Migrated to MO.
Background/Motivation:
We have $Z=X/Y$ where $X$ and $Y$ are independent and $X\sim\mathcal N(\mu,\sigma^2)$. The distribution of $Y$ is not important here. We can write the distribution and density functions of $Z$ in terms of expected values w.r.t. $Y$ as $$ F_Z(z)=\mathsf E\Phi\left(\frac{z|Y|-\operatorname{sign}(Y)\mu}{\sigma}\right) $$ and $$ f_Z(z)=\mathsf E\left(\frac{|Y|}{\sigma}\phi\left(\frac{zY-\mu}{\sigma}\right)\right), $$ where $\Phi(\cdot)$ and $\phi(\cdot)$ represent the standard normal cdf and pdf, respectively. This leads to unbiased Monte Carlo estimators of the distribution and density functions. For example, given a sample $Y_1,\dots,Y_n$ we can estimate the distribution function $F_Z$ at the point $z$ via $$ \hat F_Z(z)=\frac{1}{n}\sum_{k=1}^n\Phi\left(\frac{z|Y_k|-\operatorname{sign}(Y_k)\mu}{\sigma}\right) $$ I am interested in evaluating the variance of these estimators as a function of $z$, i.e. $\mathsf{Var}(\hat F_Z)(z)$ and $\mathsf{Var}(\hat f_Z)(z)$.
Approach:
It turns out in my application $\sigma\ll\mathsf{Var}Y$ so much so that $X$ looks nearly constant in comparison to $Y$. As such, taking limit $\sigma\to 0$ in the above expressions still gives excellent approximations to the cdf/pdf of $Z$. For example, taking the limit $\sigma\to0$ in the expression for the cdf we make use of the fact that the normal cdf tends to a step function giving the approximation $$ F_Z(z)\approx\mathsf E(\mathbf 1_{z|Y|-\operatorname{sign}(Y)\mu>0}), $$ and so we have the corresponding MC estimator $$ \hat F_Z(z)\approx\frac{1}{n}\sum_{k=1}^n\mathbf 1_{z|Y_k|-\operatorname{sign}(Y_k)\mu>0}. $$ This approximation is very convenient because $\mathbf 1_{z|Y|-\operatorname{sign}(Y)\mu>0}$ is Bernoulli distributed with success probability $p=\mathsf E(\mathbf 1_{z|Y|-\operatorname{sign}(Y)\mu>0})\approx F_Z(z)$, that is we have the distributional approximation $\mathbf 1_{z|Y|-\operatorname{sign}(Y)\mu>0}\sim\operatorname{Binomial}(1,F_Z(z))$. As such we obtain the approximation $$ \mathsf{Var}(\hat F_Z)(z)\approx\frac{F_Z(z)(1-F_Z(z))}{n}. $$ This approximations turns out to be very good for my application.

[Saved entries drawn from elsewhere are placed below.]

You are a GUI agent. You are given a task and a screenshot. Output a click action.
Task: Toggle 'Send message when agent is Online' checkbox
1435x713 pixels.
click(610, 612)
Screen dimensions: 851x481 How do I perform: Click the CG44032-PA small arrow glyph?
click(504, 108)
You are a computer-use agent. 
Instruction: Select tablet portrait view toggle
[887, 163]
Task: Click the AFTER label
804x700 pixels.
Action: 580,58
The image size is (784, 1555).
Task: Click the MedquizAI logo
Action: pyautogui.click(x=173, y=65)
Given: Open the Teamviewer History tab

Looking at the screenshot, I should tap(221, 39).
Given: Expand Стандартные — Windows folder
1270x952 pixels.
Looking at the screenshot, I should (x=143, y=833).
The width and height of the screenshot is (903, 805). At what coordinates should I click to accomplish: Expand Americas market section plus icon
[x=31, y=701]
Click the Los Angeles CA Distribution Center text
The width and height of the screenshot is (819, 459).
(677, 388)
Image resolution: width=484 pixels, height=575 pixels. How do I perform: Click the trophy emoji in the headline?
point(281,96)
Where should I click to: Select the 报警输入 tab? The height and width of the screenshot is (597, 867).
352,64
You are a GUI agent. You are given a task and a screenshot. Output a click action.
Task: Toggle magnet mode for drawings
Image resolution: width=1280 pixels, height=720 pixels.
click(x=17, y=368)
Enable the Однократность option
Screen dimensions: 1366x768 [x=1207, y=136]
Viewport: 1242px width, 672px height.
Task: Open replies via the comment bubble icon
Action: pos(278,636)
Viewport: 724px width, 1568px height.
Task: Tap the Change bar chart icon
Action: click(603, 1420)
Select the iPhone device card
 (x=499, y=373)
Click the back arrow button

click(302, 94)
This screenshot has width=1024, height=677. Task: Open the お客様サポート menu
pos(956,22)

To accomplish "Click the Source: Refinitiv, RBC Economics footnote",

However, I am unable to see how to extend this idea to estimate $\mathsf{Var}(\hat f_Z)(z)$. I would think that taking the limit $\sigma\to 0$ of the density would yield something like $$ f_Z(z)\approx\lim_{\sigma\to 0}\mathsf E\left(|Y|\frac{1}{\sigma}\phi\left(\frac{zY-\mu}{\sigma}\right)\right)=\mathsf E\left(|Y|\delta(zY-\mu)\right). $$ But it's unclear to me how to proceed from here. Is this last step even correct? Thoughts?
Edit:
Given $Y$ we note that $$ |Y|\frac{1}{\sigma}\phi\left(\frac{zY-\mu}{\sigma}\right) =\frac{1}{\sqrt{2\pi}\sigma/|Y|}\exp\left(-\frac{(zY-\mu)^2}{2\sigma^2}\right) =\frac{1}{\sqrt{2\pi}\sigma/|Y|}\exp\left(-\frac{(z-\mu/Y)^2}{2(\sigma/|Y|)^2}\right), $$ which is a normal density with mean $\mu/Y$ and variance $(\sigma/|Y|)^2$. So taking the limit $\sigma\to 0$ in the expression for $f_Z$ gives $$ f_Z(z)\approx \mathsf E(\delta(z-\mu/Y)) $$ So it would seem $$ \hat f_Z(z)\approx\frac{1}{n}\sum_{k=1}^n\delta(z-\mu/Y_k) $$ and $$ \mathsf{Var}(\hat f_Z)(z)\approx\frac{\mathsf{Var}(\delta(z-\mu/Y))}{n}=\frac{\mathsf E\delta^2(z-\mu/Y)-(\mathsf E\delta(z-\mu/Y))^2}{n}\approx \frac{f_Z(z)-f^2_Z(z)}{n}. $$ This leaves us with $$ \mathsf{Var}(\hat f_Z)(z)\approx\frac{f_Z(z)(1-f_Z(z))}{n}. $$ Is this sensible/correct? It's unclear if this result is even guaranteed to be positive.